En France comme dans de nombreux pays, un des articles les plus souvent référencés à propos du postcolonialisme lusophone est justement son étude « Entre o Prospero e Caliban : colonialismo, pós-colonialismo e inter-identidade » (Sousa Santos 2001, 23-85), un texte qui a également connu beaucoup de succès au Brésil et au Portugal. L’auteur y analise les spécificités du colonialisme portugais, un pays qui aurait toujours été un pays semi-périphérique dans le système économique capitaliste, voire presque une colonie (dépendant notamment de l’Angleterre), et dont le colonialisme apparaît comme une sorte de colonialisme secondaire ou subalterne. Cette situation expliquerait pourquoi le Portugal a développé une politique colonialiste sans chercher à l’adapter au système capitaliste, en plein essor ailleurs. Boaventura de Sousa Santos complète son analyse en rappelant que le discours colonial portugais lui-même était subalterne, ce qui expliquerait pourquoi l’histoire du colonialisme (depuis le XVIIe siècle) s’écrit surtout en anglais et non en portugais.
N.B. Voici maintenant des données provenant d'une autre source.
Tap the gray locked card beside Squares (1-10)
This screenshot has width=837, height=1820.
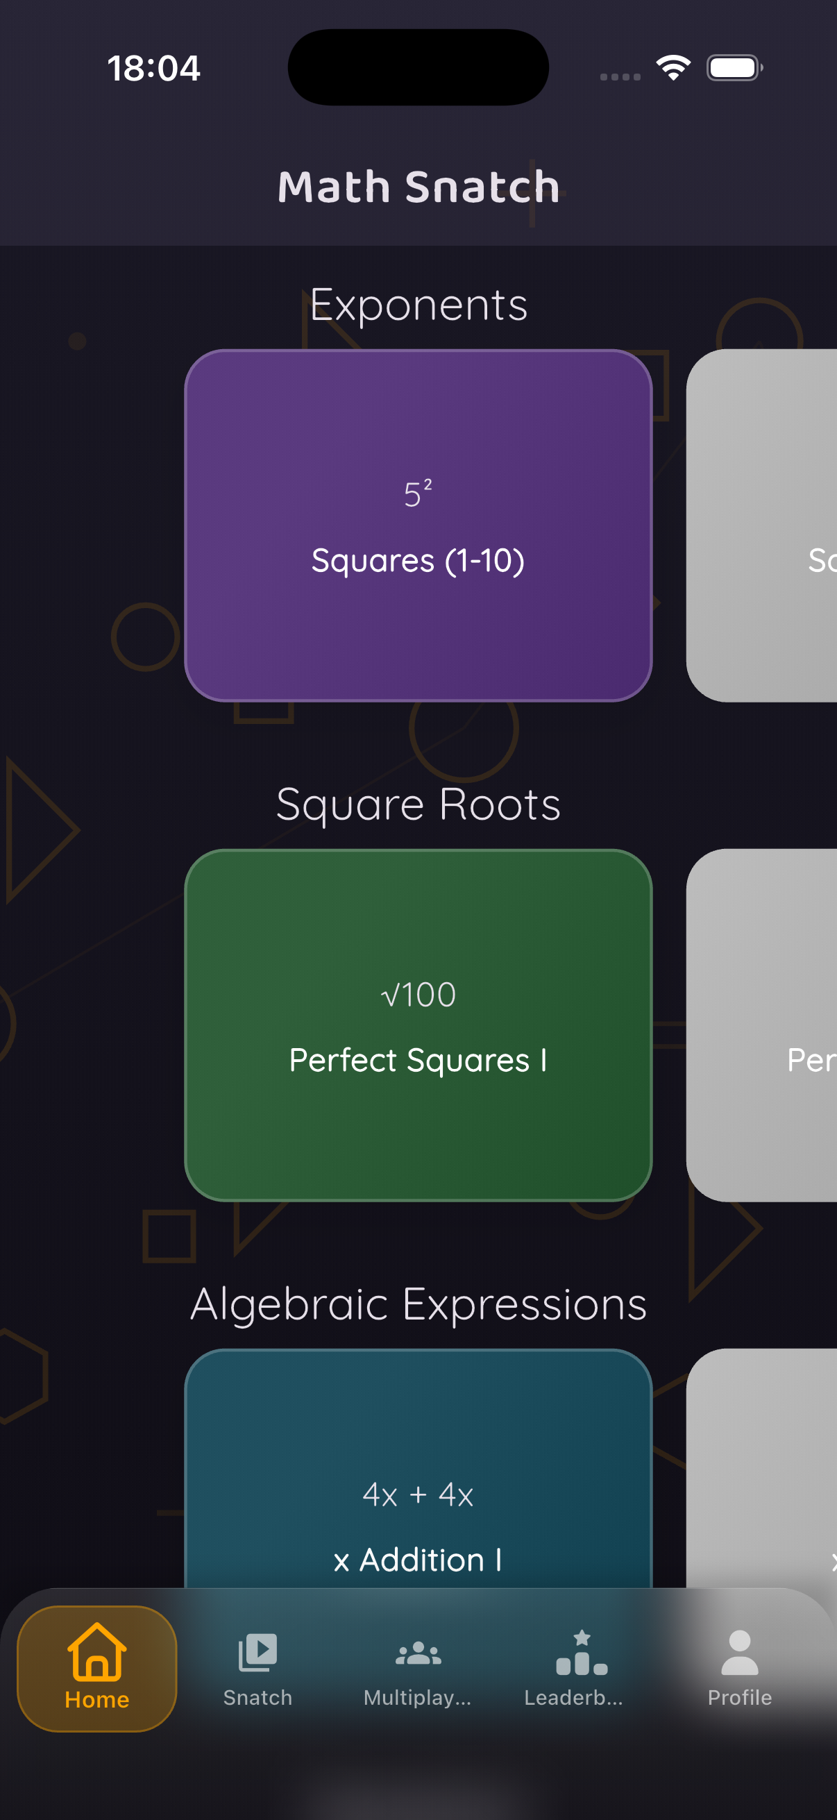click(x=763, y=526)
Ce texte montre les problèmes de représentation que le colonisateur portugais aurait rencontré, en tant que sujet colonisé par les Britanniques, ce qui en faisait un colonisateur peu efficace et secondaire. Pour le sociologue, la relation entre le colonisateur portugais et le colonisé était ambivalente, disons plus hybride, que celle établie par le colonialisme anglais. Il démontre ainsi que le colonialisme portugais n’a pas adopté la même politique colonisatrice que les autres pays européens et qu’il se situe dans un espace-temps spécifique, caractérisé par la porosité et l’hybridation. D’où l’importance du processus inter-identitaire à l’œuvre dans le postcolonialisme lusophone.
Suite à sa popularité, cette étude a également connu de nombreux revers, faisant l’objet d’un certain nombre de critiques, dans la mesure où la représentation d’un colonisateur portugais en demi-teinte était de plus en plus remise en question3. S’il est clair que l’intention de Boaventura Sousa Santos était de chercher à rendre compte des spécificités d’un colonialisme portugais longtemps ignorées (ou incomprises ?) dans le monde occidental, l’image d’un « colon-subalterne » a laissé un certain nombre de chercheurs quelque peu dubitatif, aussi dépendant eut-il été de son allié anglais.
Il est également intéressant de voir comment surgissent au Portugal des études qui, au même titre d’un postcolonialisme à la française (Bancel et Blanchard 2017, 53-68), s’interrogent sur l’évolution de la pensée postcoloniale au sein de l’ancien pays colonisateur. A titre d’exemple, l’œuvre Uma história de regressos, Império, guerra colonial e pós-colonalismo de Margarida Calafate Ribeiro a fait partie des premiers ouvrages à s’intéresser à l’histoire des « retornados », les anciens colons portugais, qui sont retournés vivre au Portugal à la suite des indépendances. A l’instar des analyses françaises, les études postcoloniales « à la portugaise »4 s’ouvrent à des questions importantes telles que celles liées à l’immigration issue des anciennes colonies, la banlieue, le métissage, l’intégration et le racisme.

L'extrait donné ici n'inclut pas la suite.